- Other names: Acatalasemia, or Takahara's disease
- Basic structure of a peroxisome
- Specialty: Endocrinology

= Acatalasia =

Acatalasia is an autosomal recessive peroxisomal disorder caused by absent or very low levels of the enzyme catalase. Catalase breaks down hydrogen peroxide in cells into water and oxygen. Low levels of catalase can cause hydrogen peroxide to build up, causing damage to cells.

== Signs and symptoms ==
The disorder is relatively benign, although it causes an increased incidence of oral ulcers, and can under rare circumstances lead to gangrene. Symptoms primarily affect children.

== Causes ==
Acatalasia is often the result of mutations in both copies of the CAT gene which codes for the enzyme catalase. There are multiple types of mutation that can cause this condition. Inheriting a single CAT mutation results in hypocatalasia, in which catalase levels are reduced, but still at functional levels.

== Diagnosis ==
This disorder is commonly diagnosed pouring hydrogen peroxide on the patient's blood sample.
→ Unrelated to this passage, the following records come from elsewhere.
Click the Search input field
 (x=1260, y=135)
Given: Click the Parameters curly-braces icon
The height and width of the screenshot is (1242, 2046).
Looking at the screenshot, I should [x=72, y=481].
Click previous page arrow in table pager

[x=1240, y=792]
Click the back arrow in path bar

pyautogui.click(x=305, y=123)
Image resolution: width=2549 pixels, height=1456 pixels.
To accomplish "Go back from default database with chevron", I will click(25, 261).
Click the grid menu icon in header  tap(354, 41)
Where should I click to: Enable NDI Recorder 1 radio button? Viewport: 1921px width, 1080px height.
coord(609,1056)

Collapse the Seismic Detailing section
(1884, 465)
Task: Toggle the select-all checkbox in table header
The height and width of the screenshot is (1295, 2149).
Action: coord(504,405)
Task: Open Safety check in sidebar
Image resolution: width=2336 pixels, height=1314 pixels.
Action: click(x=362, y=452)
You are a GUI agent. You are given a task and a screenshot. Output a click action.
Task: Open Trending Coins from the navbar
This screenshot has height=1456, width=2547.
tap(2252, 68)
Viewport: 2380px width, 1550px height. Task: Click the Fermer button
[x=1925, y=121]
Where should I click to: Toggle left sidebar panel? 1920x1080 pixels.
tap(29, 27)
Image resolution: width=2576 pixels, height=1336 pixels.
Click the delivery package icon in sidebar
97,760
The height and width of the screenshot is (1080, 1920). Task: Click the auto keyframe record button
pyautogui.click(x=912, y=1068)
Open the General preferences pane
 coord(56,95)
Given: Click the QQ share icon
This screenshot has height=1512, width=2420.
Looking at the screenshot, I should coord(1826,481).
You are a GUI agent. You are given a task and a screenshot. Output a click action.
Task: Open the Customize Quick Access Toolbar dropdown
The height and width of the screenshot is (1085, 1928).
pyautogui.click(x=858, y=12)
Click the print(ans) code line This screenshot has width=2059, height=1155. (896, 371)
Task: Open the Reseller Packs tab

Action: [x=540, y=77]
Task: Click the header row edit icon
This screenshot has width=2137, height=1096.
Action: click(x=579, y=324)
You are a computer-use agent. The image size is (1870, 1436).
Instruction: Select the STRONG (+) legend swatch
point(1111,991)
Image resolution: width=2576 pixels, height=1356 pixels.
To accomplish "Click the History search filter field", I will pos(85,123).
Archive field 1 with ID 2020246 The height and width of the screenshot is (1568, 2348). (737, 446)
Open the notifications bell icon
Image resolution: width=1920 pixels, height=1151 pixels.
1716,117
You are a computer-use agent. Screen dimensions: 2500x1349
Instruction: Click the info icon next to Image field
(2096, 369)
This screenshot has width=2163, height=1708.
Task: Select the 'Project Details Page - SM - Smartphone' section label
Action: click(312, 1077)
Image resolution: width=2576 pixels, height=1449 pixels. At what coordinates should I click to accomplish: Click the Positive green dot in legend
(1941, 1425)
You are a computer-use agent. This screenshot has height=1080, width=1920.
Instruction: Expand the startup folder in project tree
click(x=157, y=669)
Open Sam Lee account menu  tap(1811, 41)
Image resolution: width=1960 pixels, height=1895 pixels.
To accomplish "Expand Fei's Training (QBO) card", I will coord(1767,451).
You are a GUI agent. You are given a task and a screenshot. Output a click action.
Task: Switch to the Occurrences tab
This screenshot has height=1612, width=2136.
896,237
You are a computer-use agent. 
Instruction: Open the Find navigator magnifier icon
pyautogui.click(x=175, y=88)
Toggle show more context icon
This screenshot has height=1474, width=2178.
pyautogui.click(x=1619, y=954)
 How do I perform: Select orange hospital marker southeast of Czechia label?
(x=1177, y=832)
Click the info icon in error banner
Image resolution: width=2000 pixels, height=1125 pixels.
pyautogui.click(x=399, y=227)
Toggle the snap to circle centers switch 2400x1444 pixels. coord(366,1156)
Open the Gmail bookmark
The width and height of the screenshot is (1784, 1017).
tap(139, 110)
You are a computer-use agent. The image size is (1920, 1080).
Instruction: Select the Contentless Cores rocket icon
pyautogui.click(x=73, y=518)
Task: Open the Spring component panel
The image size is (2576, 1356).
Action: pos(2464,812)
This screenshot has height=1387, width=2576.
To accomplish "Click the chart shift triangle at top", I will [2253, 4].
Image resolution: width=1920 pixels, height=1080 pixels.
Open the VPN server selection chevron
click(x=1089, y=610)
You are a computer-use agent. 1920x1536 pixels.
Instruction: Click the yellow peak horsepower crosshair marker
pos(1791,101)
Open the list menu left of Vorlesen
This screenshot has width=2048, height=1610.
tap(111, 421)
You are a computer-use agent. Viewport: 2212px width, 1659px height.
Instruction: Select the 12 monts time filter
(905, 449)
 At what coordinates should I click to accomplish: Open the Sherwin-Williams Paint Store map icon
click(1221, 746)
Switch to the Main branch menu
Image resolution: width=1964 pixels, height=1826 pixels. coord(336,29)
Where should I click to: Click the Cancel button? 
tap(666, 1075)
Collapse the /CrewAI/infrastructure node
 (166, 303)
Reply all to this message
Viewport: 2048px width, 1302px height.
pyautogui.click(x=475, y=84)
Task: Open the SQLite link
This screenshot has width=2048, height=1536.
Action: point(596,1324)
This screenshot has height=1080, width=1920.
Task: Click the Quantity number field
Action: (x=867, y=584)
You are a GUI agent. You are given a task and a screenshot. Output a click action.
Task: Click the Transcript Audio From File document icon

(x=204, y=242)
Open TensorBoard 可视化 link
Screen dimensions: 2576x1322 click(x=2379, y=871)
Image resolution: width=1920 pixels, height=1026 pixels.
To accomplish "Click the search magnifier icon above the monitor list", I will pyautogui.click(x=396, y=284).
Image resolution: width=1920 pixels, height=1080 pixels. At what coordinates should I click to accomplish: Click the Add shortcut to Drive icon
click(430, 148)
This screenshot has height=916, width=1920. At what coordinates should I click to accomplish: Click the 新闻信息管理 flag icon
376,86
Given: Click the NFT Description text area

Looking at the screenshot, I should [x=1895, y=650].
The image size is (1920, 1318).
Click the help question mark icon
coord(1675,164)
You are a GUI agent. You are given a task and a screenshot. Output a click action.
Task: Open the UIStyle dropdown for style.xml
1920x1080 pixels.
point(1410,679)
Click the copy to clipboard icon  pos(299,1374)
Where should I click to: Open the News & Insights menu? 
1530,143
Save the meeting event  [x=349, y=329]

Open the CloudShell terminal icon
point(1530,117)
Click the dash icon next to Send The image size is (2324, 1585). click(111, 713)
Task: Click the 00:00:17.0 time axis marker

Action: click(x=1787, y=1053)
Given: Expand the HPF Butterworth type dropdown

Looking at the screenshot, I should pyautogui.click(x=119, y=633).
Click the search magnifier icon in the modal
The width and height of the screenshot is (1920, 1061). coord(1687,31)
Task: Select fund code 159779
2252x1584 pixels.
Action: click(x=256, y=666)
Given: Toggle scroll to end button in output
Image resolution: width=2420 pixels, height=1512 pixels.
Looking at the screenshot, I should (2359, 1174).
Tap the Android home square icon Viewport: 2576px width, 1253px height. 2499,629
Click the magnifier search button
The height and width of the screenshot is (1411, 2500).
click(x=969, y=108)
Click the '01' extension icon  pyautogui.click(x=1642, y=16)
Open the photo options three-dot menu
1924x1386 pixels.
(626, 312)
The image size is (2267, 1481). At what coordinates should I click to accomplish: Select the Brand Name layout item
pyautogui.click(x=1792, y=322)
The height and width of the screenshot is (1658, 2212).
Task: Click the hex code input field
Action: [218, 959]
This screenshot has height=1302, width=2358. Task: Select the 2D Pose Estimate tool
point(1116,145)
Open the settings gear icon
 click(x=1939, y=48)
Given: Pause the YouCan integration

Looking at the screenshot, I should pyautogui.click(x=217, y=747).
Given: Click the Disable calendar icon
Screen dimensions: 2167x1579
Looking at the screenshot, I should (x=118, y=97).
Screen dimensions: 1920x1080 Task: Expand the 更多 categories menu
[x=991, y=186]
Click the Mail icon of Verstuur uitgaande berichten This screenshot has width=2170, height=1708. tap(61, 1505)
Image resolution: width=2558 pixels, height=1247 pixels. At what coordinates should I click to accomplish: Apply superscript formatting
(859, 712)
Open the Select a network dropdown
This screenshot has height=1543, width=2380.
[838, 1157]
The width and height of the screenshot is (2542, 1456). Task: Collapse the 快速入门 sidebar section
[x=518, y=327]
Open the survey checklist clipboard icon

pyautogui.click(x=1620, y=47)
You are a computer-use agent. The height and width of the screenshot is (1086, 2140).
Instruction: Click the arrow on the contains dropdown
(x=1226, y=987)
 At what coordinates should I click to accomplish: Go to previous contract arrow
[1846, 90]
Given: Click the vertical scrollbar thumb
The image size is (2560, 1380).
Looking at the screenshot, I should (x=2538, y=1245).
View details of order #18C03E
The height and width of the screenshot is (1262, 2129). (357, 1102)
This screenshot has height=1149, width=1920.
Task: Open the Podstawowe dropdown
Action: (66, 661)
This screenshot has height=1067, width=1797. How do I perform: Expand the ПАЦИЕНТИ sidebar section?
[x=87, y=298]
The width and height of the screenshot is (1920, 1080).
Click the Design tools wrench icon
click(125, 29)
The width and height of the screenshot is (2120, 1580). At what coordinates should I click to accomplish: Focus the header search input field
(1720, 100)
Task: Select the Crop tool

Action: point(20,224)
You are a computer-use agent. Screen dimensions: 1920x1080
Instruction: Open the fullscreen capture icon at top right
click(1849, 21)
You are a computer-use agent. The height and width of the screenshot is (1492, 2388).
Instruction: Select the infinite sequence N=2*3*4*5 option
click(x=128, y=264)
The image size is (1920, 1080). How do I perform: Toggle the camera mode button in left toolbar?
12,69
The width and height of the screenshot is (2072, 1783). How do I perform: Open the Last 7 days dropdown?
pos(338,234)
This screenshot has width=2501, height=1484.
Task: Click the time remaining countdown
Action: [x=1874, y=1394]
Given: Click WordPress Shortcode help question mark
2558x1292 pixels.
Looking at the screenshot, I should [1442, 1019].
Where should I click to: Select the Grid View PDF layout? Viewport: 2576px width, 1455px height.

Instead of a very bubbling reaction, blood turns brown-colored, which means the patient suffers from acatalasia.

== Epidemiology ==
In parts of Japan, approximately 1.4% of people were found to be heterozygous carriers for this condition. Researchers estimate that the condition occurs in 1 in 20,000 people in Hungary and Switzerland.

== History ==
In 1948, Dr. Shigeo Takahara (1908–1994), a Japanese otolaryngologist first reported this new disease. He had examined a patient with an oral ulcer. He had spread hydrogen peroxide on the diseased part, but oxygen was not generated due to the lack of catalase.